# ARtifacts



## suki243 (Aug 31, 2005)

I have a 9800pro 128mb. It was running fine for 2-3 years. but now i am getting problem with Counter Strike. It begins to artifact. After i installed the new drivers and tried out ati tool and it went crazy with artifacts. sometimes within the first 30 sec sometimes after 30 seconds. Why is this? my current setup is an Asus p4c800 deluxe mobo, p4 2.8 proc., 9800pro, corsair 512 mb pc3200, and lots of fans.


----------



## djbbenn (Aug 31, 2005)

It could be on the way out...you say 2-2 years, the card might just be "dying" if you would say. Have you done any mods or overclocking, or has just started randomly? Also, is the the cards heatsink clean of dust?

-Dan


----------



## suki243 (Aug 31, 2005)

ya i got it when i graduated 8th grade and i am in eleventh now. Now i haven't done any overclocking or modding to it whatsoever, everything is stock   . This is disturbing news it was a very reliable card. Also my case is ridiculously dusty =(


----------



## djbbenn (Aug 31, 2005)

Is the heatsink clean of dust and such, that could cause it to overheat really quickly. But sometimes cards are short lived and they will just randomly die. It sucks when they do but, its always and excuse to get a new one.  But yours really isn't that old, any idea of what kind of temps it is putting out, or does it not have temp monitoring support?

-Dan


----------



## suki243 (Aug 31, 2005)

im not sure how to get the temps on the ati tool. but i've looked in settings and all over and am not able to find it.
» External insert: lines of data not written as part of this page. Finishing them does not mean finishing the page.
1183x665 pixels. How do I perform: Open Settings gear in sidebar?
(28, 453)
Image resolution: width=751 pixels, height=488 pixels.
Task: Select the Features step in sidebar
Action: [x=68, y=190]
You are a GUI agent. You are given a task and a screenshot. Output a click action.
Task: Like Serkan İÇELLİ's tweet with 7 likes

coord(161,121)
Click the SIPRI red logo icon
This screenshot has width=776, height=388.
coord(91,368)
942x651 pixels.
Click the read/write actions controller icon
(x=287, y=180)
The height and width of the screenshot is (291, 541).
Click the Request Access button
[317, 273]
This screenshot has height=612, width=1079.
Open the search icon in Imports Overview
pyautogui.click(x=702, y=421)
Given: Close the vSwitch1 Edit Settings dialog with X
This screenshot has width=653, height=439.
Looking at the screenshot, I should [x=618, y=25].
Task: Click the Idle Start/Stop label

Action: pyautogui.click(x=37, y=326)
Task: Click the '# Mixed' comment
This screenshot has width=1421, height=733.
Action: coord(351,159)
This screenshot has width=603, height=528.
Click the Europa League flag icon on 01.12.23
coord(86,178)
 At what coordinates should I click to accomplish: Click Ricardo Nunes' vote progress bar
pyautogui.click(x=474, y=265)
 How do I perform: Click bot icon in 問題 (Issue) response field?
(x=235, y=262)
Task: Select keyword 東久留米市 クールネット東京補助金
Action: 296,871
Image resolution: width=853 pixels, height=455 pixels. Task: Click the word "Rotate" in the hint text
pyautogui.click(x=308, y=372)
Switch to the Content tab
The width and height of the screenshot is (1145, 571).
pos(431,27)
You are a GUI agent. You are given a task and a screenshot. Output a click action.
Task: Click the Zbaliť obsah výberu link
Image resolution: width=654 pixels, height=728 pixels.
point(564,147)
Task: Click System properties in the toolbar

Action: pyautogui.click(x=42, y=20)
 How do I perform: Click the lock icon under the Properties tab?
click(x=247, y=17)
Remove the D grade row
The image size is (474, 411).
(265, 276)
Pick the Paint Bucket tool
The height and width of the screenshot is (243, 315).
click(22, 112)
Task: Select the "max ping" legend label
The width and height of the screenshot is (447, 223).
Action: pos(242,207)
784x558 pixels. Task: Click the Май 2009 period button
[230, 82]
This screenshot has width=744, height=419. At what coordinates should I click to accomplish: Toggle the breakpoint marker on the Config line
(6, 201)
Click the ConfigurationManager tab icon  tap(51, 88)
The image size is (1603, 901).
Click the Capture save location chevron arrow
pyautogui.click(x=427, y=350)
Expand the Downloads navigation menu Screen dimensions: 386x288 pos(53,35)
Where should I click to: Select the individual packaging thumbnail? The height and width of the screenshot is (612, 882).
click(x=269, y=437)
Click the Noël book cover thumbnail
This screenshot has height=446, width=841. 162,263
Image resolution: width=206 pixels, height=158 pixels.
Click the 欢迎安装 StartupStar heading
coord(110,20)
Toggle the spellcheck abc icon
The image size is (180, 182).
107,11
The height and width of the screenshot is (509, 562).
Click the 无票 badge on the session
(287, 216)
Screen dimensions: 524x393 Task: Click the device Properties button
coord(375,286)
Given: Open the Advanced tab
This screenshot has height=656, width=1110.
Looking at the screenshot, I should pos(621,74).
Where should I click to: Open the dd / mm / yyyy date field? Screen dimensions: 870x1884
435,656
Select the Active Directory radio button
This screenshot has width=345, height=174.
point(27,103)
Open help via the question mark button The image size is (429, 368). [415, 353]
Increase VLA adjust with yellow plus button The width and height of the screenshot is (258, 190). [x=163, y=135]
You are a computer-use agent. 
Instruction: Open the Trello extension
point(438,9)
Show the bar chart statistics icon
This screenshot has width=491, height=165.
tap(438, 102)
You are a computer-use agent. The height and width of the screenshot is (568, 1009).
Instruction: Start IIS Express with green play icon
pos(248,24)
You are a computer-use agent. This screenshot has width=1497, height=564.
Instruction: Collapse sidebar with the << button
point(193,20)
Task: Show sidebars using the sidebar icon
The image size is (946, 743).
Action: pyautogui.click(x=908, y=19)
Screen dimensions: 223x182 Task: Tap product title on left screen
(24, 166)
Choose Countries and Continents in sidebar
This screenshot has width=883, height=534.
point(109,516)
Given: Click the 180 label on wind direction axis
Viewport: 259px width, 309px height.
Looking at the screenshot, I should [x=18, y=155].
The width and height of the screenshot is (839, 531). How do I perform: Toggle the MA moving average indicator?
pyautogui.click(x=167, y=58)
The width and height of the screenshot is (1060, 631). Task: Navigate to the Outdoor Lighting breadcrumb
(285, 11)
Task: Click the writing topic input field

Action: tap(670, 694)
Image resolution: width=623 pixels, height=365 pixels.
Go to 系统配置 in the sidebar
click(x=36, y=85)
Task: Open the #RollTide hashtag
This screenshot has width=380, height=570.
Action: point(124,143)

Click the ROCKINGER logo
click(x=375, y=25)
Edit for some reason now ati tool doesn't find any artifacts with the new method and its been scanning for 4 minutes, before after 30 sec it would can so much that the whole screen was yellow


----------



## djbbenn (Aug 31, 2005)

Go to settings/temperature monitoring and check the measure card temp. Your card has to support it though, it needs to have the LM63 chip. If your card is the XT pcb it will have it, I don't know if the 9800pro 128 have the same pcb. So if you enable it in Atitool, but get no reading chances are you don't have the chip.

-Dan


----------



## suki243 (Aug 31, 2005)

djbbenn i apreciate your quick replies, i went to the documentation and it showed the temp in the .25 beta version so im downloading that now, before i was running off of .24


----------



## djbbenn (Aug 31, 2005)

They both have support for temp monitoring, it just has to be enabled, if you get a reading post so I can take a look. 

-Dan


----------



## suki243 (Aug 31, 2005)

djbbenn i looked in that area and i cannot find it in the pull down options i must go and will be back tommorow sry for short notice i will try and post a picture


----------



## djbbenn (Aug 31, 2005)

No problem, heres a pic of what the settings look like.

-Dan


----------



## suki243 (Sep 1, 2005)

Sry, my card doesn't seem to have that feature i search and searched in that bar there is no Temperature moniter =(


----------